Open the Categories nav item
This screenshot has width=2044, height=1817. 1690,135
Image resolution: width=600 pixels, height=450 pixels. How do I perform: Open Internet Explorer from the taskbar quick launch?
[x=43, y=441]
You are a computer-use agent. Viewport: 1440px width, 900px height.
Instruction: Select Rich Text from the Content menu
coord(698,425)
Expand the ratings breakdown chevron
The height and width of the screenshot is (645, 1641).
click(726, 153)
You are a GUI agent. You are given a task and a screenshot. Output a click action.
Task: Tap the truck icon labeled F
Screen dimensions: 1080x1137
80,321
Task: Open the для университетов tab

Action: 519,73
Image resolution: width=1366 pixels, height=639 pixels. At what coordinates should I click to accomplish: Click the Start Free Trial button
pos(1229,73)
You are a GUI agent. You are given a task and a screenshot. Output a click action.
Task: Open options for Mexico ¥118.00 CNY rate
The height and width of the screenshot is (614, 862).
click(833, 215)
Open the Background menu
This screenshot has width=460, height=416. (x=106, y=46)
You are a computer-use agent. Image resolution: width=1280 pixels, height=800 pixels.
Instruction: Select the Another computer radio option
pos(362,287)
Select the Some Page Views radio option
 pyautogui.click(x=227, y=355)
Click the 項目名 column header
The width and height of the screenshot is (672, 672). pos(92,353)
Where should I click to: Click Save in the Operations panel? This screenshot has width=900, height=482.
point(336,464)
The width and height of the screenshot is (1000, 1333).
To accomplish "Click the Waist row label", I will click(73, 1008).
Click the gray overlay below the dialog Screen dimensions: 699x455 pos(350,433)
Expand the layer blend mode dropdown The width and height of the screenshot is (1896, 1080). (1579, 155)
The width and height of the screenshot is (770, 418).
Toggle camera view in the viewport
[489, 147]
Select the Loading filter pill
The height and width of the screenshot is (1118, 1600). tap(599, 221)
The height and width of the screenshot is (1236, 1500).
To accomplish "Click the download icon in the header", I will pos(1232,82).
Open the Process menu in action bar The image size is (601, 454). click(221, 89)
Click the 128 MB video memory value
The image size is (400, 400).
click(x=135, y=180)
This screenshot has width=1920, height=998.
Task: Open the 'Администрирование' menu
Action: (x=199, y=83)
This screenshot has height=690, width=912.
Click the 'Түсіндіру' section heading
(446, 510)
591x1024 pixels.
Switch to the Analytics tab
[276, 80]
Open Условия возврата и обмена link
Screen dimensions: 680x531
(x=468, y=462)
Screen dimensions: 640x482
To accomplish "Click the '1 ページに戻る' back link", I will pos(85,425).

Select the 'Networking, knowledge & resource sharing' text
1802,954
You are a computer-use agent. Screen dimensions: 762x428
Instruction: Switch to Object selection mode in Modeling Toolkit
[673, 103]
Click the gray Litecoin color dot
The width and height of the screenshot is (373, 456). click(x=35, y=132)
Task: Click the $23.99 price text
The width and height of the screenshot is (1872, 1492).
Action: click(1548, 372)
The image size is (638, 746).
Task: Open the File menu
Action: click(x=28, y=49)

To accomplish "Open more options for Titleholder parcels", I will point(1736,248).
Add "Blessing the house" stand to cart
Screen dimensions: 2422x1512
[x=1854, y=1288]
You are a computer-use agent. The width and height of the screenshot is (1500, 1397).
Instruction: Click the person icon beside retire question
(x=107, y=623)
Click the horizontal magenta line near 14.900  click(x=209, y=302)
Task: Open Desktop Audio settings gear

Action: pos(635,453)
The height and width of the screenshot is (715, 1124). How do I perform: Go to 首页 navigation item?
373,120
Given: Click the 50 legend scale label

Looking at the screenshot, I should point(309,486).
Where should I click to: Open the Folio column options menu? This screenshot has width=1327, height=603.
◇ ◇ ◇ ◇
YOUR OBJECTIVE>
Of the lines in the data, report each one containing the string "will".

EXERCISE ANSWER>
To accomplish "Click the Waist row label", I will click(73, 1008).
To accomplish "Click the download icon in the header", I will pos(1232,82).
To accomplish "Click the '1 ページに戻る' back link", I will pos(85,425).
To accomplish "Open more options for Titleholder parcels", I will point(1736,248).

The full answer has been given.